Exactly...you could never see the direction of the phasing..because the cone is pulsating..


----------



## Prof. (Oct 20, 2006)

JCD said:


> The battery trick I thought was supposed to either push or pull the driver in one direction until the battery was disconnected.
> 
> JCD


That's exactly what it does..


----------



## Tidan (Oct 26, 2008)

Prof. said:


> I've just had a look at that Paradigm surround speaker and it's very similar to my Krix DIY Tripole surrounds..inasmuch that they are radiating sound in three directions..
> 
> I hadn't realized that this was the type of surrounds you were using..since you did say dipoles..which normally have only forward and backward radiating sound. ..
> 
> ...


Well, I've opened them once allready to reverse the front and back speaker arrangement on one of the speakers to match the other speaker, or rather to mirror the other speaker.

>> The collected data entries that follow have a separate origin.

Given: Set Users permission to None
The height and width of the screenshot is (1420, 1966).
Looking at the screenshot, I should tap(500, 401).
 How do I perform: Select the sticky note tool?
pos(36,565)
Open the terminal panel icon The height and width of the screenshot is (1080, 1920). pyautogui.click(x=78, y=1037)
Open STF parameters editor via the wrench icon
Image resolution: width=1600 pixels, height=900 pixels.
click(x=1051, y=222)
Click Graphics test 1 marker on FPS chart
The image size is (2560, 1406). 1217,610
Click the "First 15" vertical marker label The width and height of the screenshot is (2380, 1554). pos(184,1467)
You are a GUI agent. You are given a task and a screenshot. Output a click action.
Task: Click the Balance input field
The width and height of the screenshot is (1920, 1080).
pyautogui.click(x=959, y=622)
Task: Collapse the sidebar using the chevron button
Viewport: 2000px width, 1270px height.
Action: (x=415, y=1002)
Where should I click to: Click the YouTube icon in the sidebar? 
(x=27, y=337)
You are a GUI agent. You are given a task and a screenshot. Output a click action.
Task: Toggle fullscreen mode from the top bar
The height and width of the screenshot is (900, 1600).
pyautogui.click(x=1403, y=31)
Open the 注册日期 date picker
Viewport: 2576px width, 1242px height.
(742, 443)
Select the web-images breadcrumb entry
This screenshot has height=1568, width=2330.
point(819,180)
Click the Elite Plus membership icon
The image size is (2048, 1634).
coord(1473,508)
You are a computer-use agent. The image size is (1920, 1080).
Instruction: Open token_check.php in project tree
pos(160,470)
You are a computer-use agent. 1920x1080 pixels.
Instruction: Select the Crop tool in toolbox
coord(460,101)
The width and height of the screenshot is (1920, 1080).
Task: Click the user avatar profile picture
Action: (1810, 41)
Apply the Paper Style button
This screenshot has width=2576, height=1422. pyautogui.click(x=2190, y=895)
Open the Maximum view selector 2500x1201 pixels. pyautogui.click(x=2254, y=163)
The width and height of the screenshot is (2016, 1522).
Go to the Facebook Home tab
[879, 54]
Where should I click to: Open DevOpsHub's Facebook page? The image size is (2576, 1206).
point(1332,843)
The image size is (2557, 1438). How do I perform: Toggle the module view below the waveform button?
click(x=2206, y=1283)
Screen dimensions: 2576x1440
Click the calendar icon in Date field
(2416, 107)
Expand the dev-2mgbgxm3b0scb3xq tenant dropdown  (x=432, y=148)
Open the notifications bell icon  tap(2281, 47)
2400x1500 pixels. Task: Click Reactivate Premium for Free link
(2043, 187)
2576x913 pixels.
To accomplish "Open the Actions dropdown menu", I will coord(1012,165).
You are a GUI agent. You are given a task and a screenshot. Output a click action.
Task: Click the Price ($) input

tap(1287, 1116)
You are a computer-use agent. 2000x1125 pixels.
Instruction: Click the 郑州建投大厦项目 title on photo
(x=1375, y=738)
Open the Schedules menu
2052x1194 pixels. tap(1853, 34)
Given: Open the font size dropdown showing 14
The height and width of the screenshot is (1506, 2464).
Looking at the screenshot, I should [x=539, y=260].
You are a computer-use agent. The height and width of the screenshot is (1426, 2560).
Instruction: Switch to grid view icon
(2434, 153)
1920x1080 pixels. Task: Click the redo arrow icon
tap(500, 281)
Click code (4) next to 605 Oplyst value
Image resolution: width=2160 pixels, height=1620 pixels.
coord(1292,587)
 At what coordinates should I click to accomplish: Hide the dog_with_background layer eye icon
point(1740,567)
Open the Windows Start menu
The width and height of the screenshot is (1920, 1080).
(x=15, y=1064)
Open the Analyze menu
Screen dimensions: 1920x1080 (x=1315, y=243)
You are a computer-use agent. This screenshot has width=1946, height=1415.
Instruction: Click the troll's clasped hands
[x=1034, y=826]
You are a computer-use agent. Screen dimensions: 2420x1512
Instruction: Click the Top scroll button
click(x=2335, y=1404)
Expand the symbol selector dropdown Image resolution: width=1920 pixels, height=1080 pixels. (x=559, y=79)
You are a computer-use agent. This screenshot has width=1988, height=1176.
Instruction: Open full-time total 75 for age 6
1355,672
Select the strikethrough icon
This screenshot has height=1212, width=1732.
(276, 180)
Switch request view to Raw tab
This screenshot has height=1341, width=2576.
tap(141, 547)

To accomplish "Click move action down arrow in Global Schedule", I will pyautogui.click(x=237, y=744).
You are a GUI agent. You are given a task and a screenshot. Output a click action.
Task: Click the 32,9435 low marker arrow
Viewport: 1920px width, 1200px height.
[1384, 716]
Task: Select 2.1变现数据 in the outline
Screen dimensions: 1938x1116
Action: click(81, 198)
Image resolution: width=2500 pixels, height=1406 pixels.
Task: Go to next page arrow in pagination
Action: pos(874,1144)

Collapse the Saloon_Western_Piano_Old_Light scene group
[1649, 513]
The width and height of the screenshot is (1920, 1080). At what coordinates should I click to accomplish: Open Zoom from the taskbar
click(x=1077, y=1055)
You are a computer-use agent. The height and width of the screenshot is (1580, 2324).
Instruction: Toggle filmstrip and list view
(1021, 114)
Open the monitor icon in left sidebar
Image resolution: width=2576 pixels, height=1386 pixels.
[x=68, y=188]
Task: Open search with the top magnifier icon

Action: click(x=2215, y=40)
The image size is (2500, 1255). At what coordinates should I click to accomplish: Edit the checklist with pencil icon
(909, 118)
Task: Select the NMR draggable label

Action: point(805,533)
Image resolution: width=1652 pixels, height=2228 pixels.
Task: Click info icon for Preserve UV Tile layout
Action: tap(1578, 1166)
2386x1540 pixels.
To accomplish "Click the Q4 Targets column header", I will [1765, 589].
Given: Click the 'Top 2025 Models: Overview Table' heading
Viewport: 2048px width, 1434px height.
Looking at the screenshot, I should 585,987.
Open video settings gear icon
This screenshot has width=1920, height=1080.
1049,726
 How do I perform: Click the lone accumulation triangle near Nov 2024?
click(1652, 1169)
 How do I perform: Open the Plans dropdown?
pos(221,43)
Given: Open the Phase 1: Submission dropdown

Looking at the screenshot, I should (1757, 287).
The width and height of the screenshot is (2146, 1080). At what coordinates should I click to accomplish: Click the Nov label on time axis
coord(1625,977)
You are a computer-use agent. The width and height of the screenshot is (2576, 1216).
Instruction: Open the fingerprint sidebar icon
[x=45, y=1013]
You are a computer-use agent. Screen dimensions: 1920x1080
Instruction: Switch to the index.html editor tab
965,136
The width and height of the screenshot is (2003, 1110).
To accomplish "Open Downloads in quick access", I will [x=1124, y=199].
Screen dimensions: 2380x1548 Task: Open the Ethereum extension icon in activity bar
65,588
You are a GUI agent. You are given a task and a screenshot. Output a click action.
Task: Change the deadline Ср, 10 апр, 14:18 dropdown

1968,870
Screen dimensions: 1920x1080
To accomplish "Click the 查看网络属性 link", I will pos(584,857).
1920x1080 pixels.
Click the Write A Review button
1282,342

Which gave me a stable image when running tests such as avia - now it shows to be in-phase in the listening position. But I still don't know if the forward facing ends of the speakers are in-phase with the fronts/mains ! :dunno:


----------



## Prof. (Oct 20, 2006)

Tidan said:


> Well, I've opened them once allready to reverse the front and back speaker arrangement on one of the speakers to match the other speaker, or rather to mirror the other speaker. Which gave me a stable image when running tests such as avia - now it shows to be in-phase in the listening position. But I still don't know if the forward facing ends of the speakers are in-phase with the fronts/mains ! :dunno:


If you get a smooth transition of sound from the fronts to the back wall, then you can rest assured that they are in phase with the front speakers..


----------